● **STATED GOAL A**: In the article on engineers and management, what does SCADA stand for?
● **STATED GOAL B**: Please reproduce the article's wording from "But help is" to "and business managers.", inclusive.

● **ARTICLE**:
------------------------------------
Bridging the divide between engineers and management
In today's world data can become overwhelming, yet people frequently feel that information is being kept from them - just out of reach.
But help is at hand with modern industrial information management (IIM) systems that quickly transform masses of confusing datastreams into highly refined information that spotlights precisely the parameters, trends and results required to ease complex decision making for engineers and business managers.
Engineers are constantly looking to refine production processes and workflow, improve asset utilisation, reduce downtime, avoid breakdowns, eliminate bottlenecks, waste and inefficiencies. They do this by implementing automation. They also try to avoid meetings and cut paperwork and, again, automation can be a useful tool.
Business managers similarly try to refine their processes. Although they use different vocabulary and often a different analysis, the objectives are the same: to improve the product, enhance efficiency, reduce cost, be more competitive. And they do this by automation!
Yet it is sometimes difficult to understand that engineers and business managers are on the same team and working in the same environment, such is the gulf between them.
This communications failure may manifest itself as a language issue, but the root of the problem lies in the interpretation of the raw data being collected from the enterprises operating processes. Both engineers and managers have access to the same data, but they analyse it very differently.
Put like that, the answer seems simple: impose a common analysis methodology on both parties, one that produces a final result in straightforward language rather than one that requires specialist background knowledge. However, this begs the question: 'Why has this not been done before?'
The answer is that both camps thought they had done exactly that. Engineers developed SCADA (supervisory control and data acquisition) software packages that bundled up the data into information that they could understand; business managers created ERP (enterprise resource planning) programmes that were clear to them. But engineers struggled with ERP and managers did not understand SCADA - and nobody would admit that they were confused (Fig. 1).
------------------------------------
● **MATERIAL**:

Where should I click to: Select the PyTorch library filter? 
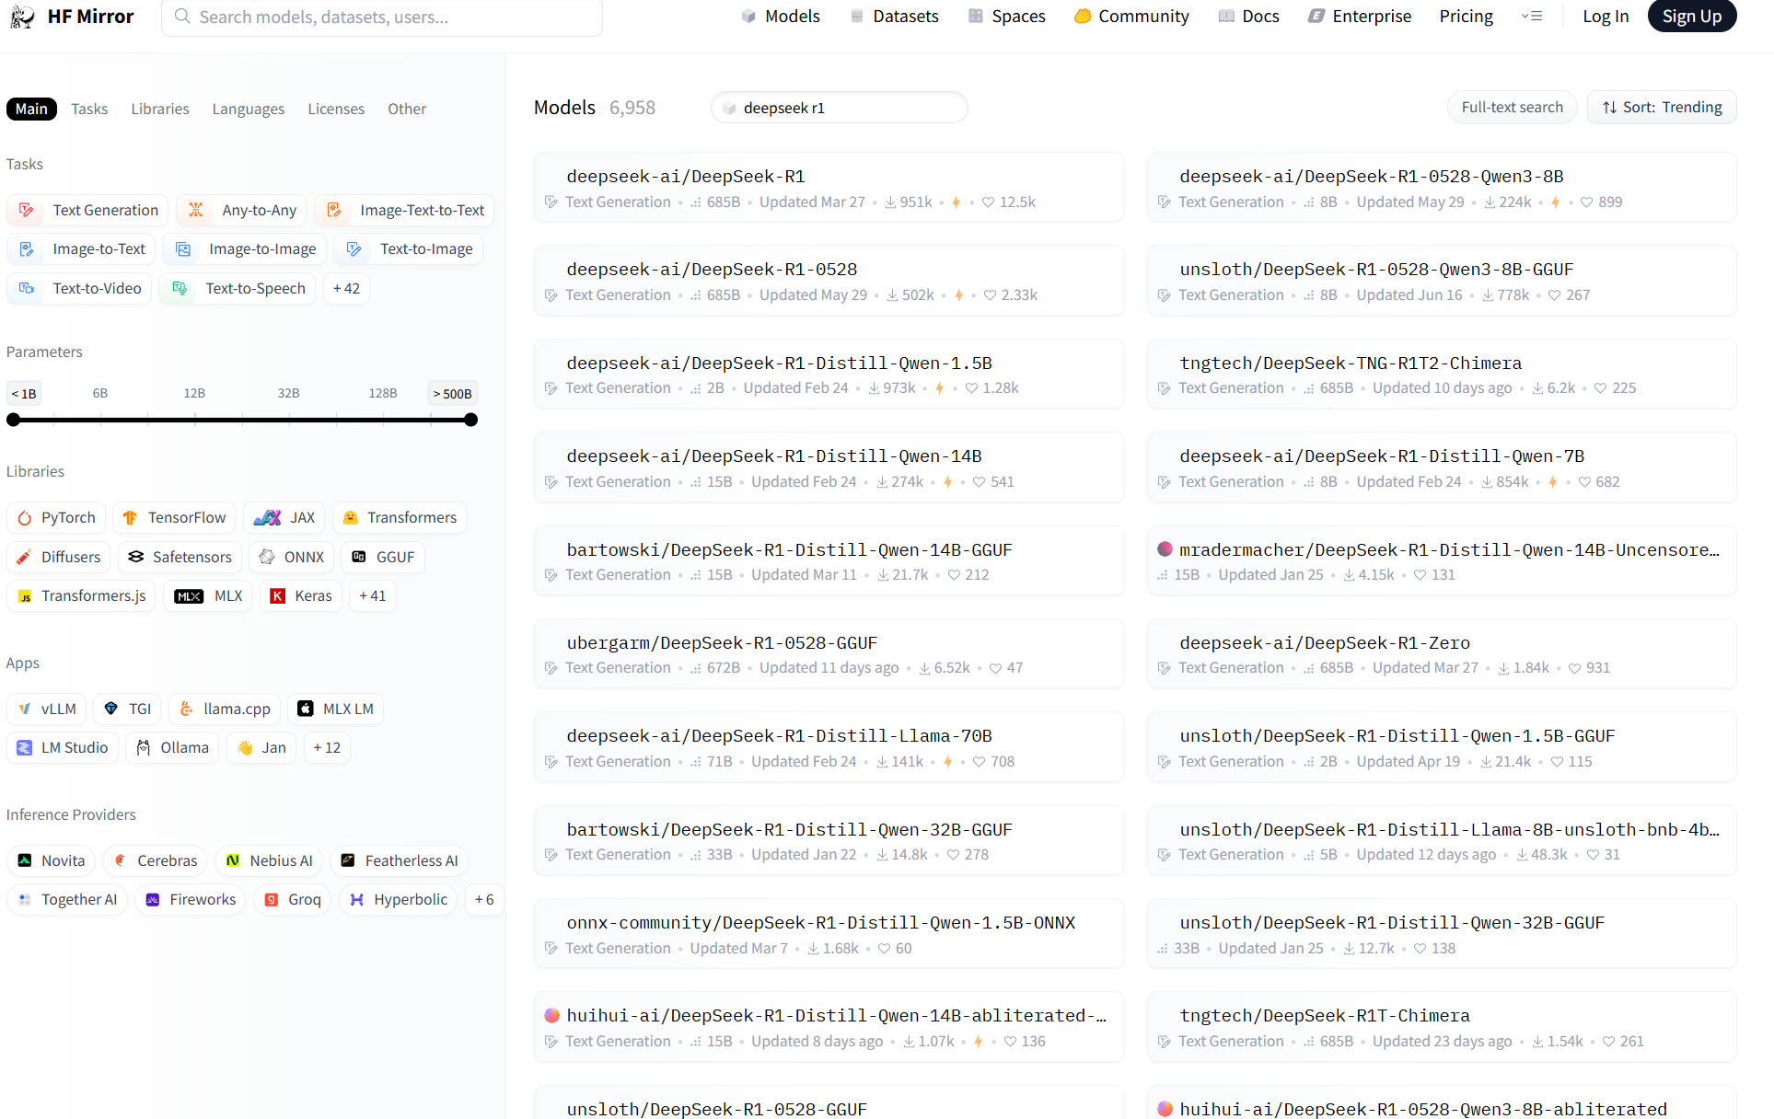tap(56, 517)
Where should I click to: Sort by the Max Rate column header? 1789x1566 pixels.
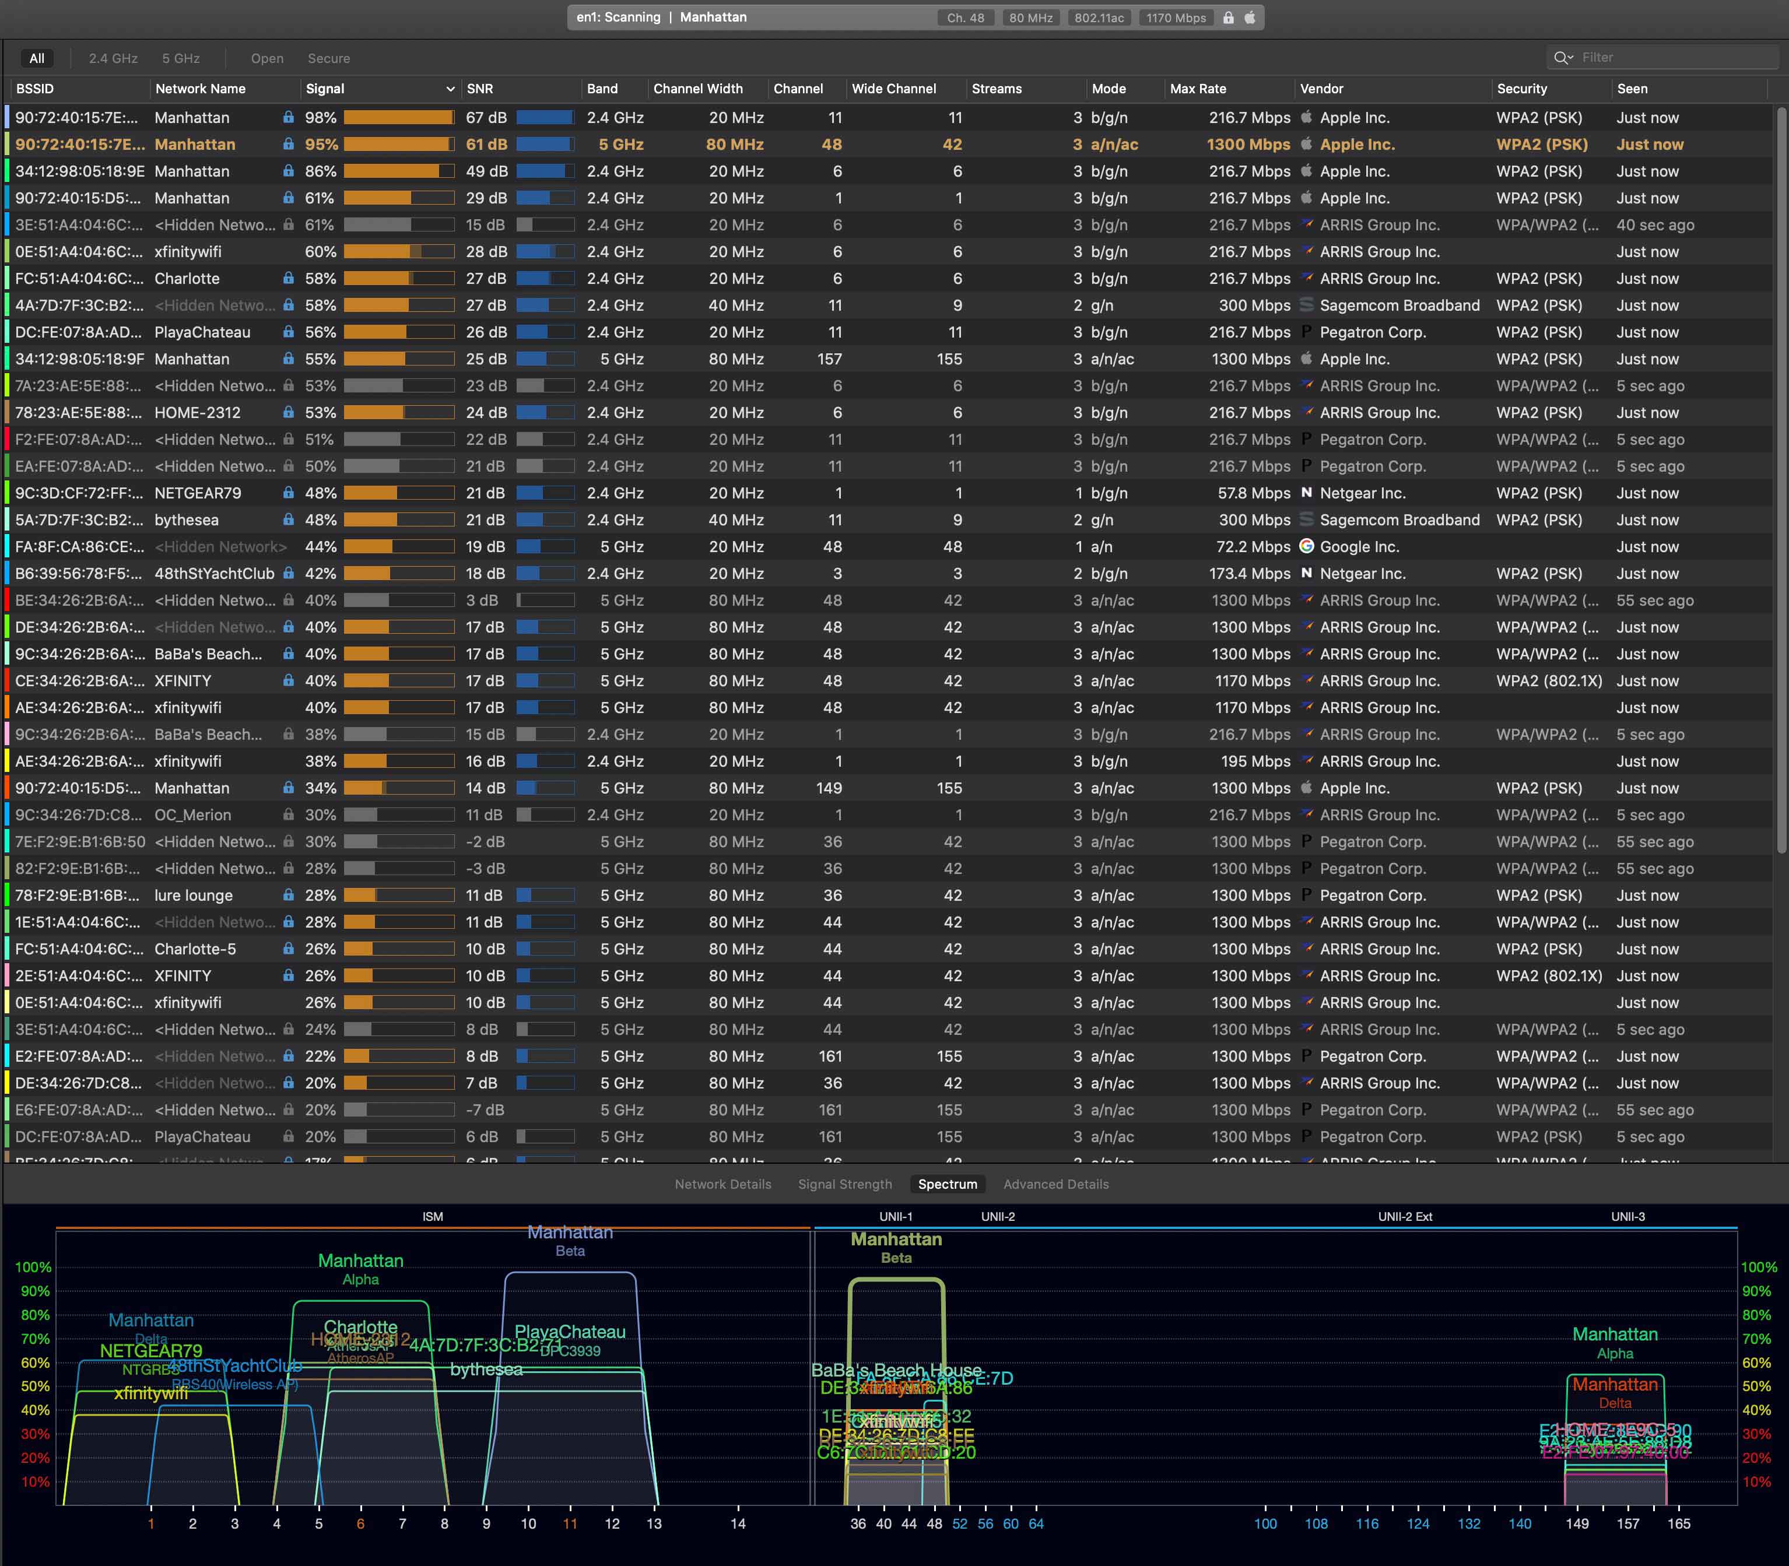tap(1198, 89)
------------------------------------
● **RESULT A**: Supervisory control and data acquisition.

● **RESULT B**:
But help is at hand with modern industrial information management (IIM) systems that quickly transform masses of confusing datastreams into highly refined information that spotlights precisely the parameters, trends and results required to ease complex decision making for engineers and business managers.